== EXTRAIT FOURNI ==
%%

Le message ne laisse aucune place à l’interprétation : il suggère une scène d’agression sexuelle, traitée sur un ton complice et humoristique. Ce n’est pas de la provocation. C’est une banalisation de la violence.

Transformer la résistance d’une femme en une blague pour vendre de l’alcool n’est pas seulement une mauvaise décision créative. C’est une grave faute d’éthique. Une campagne qui a franchi toutes les limites — et pas par audace, mais par irresponsabilité.


« Contrairement à certaines personnes, Belvedere descend toujours tout en douceur » (2012). Belvedere Vodka
« Contrairement à certaines personnes, Belvedere descend toujours tout en douceur » (2012). Belvedere Vodka

6. American Apparel – Plusieurs campagnes (années 2000)


Sous le masque d’une esthétique « alternative » ou « hipster », American Apparel a construit un catalogue d’exploitation adolescente. Des corps presque enfantins dans des poses explicites, le tout avec une esthétique maison.


Publicité American Apparel
Publicité American Apparel

7. Tom Ford – Campagnes de parfums (2007-2012)


Tom Ford a transformé le corps féminin en un panneau publicitaire de luxe. Des flacons de parfum entre les cuisses, sur des seins nus, ou tenus par des mains masculines. Sa notion de sophistication consistait à réduire la femme à un support de verre et de parfum.

Bien que cette campagne de Tom Ford ait été particulièrement polémique à l’époque, des exemples récents montrent que l’objectification du corps féminin dans la publicité est toujours très présente, comme on peut le voir dans cette analyse des publicités les plus sexistes de 2024 publiée par la Cadena SER.


« Tom Ford pour hommes ». Campagne publicitaire de parfums Tom Ford
« Tom Ford pour hommes ». Campagne publicitaire de parfums Tom Ford

8. BMW – « Tu sais que tu n’es pas la première » (2012)


Cette publicité parle soi-disant de voitures d’occasion, mais le double sens est clair : elle compare une femme à un véhicule usagé.

Ce n’est pas ingénieux. C’est du machisme emballé dans une ironie bon marché.

La publicité suggère que la valeur d’une femme, comme celle d’une voiture, dépend du nombre de « propriétaires » qu’elle a eus. Une vision dégradante qui perpétue la logique de la femme comme objet de consommation avec une date de péremption.

Qu’une marque comme BMW utilise ce type de message n’est pas provocateur, c’est simplement irresponsable. La publicité évolue, mais le sexisme, lorsqu’il se déguise en humour, a tendance à persister.


« Tu sais que tu n’es pas la première » (2012). BMW
« Tu sais que tu n’es pas la première » (2012). BMW

9. Dolce & Gabbana – Scène d’abus collectif apparent (2007)

%%

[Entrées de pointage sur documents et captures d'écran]
%%

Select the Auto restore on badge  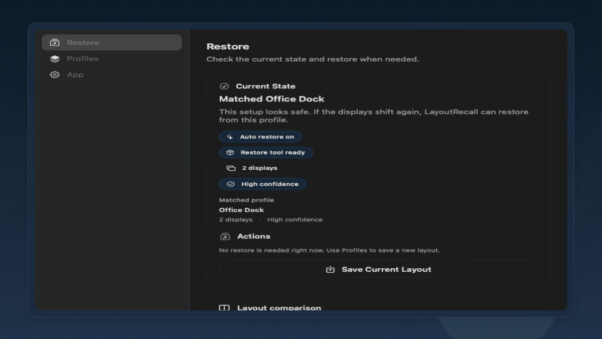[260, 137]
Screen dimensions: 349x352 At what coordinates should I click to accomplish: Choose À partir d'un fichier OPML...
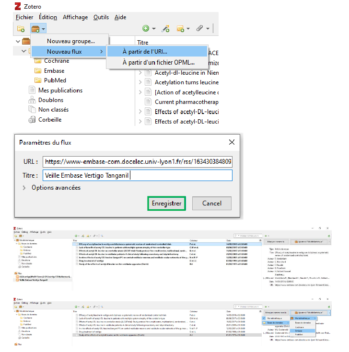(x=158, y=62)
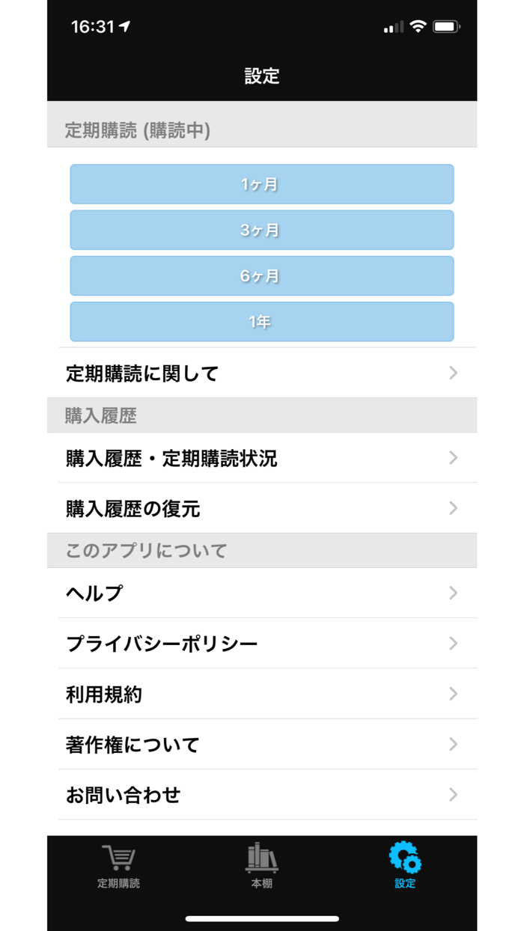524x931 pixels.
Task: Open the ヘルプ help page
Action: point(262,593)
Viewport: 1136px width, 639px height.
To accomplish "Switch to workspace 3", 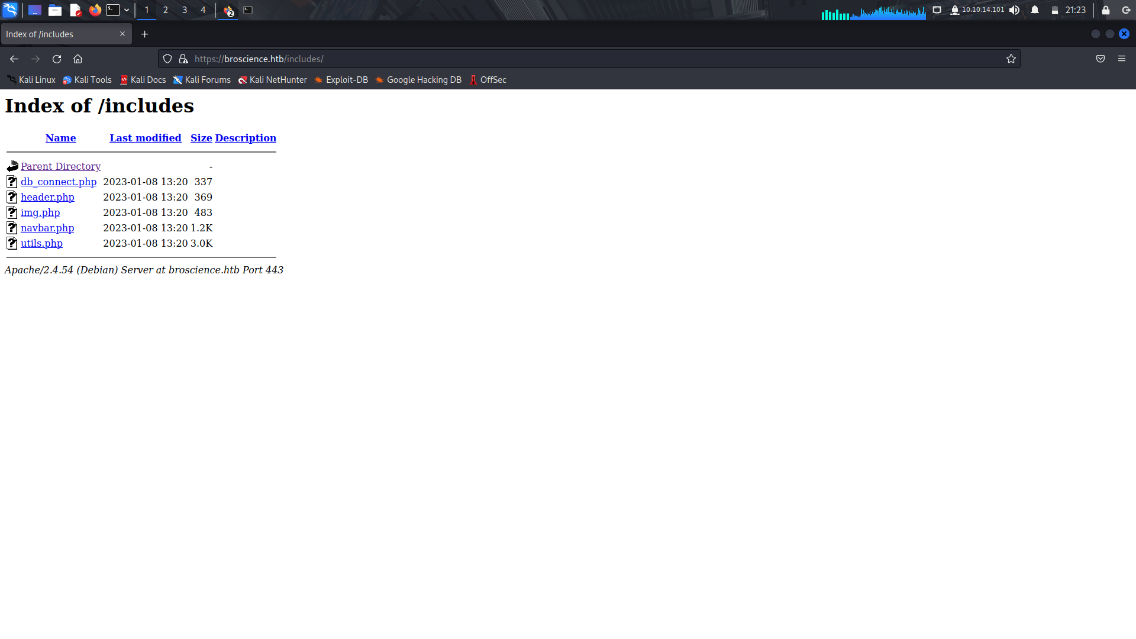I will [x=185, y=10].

%%

== CONSIGNE DONNÉE A ==
Pouvez-vous reprendre l'extrait sur les publicités sexistes, du passage « Le message ne » jusqu'à « campagnes (années 2000) », en mettant à jour « une blague » par « une plaisanterie » ?
== CONSIGNE DONNÉE B ==
D'après l'extrait fourni :
(i) Quelle marque est associée à la publicité « Tu sais que tu n'es pas la première », et de quelle année date-t-elle ?
(ii) Quelle période est indiquée pour les campagnes de parfums de Tom Ford ?
(iii) Quel média a publié l'analyse des publicités les plus sexistes de 2024 ?

== RÉPONSE A ==
Le message ne laisse aucune place à l’interprétation : il suggère une scène d’agression sexuelle, traitée sur un ton complice et humoristique. Ce n’est pas de la provocation. C’est une banalisation de la violence.

Transformer la résistance d’une femme en une plaisanterie pour vendre de l’alcool n’est pas seulement une mauvaise décision créative. C’est une grave faute d’éthique. Une campagne qui a franchi toutes les limites — et pas par audace, mais par irresponsabilité.


« Contrairement à certaines personnes, Belvedere descend toujours tout en douceur » (2012). Belvedere Vodka
« Contrairement à certaines personnes, Belvedere descend toujours tout en douceur » (2012). Belvedere Vodka

6. American Apparel – Plusieurs campagnes (années 2000)

== RÉPONSE B ==
(i) BMW, en 2012.
(ii) De 2007 à 2012.
(iii) La Cadena SER.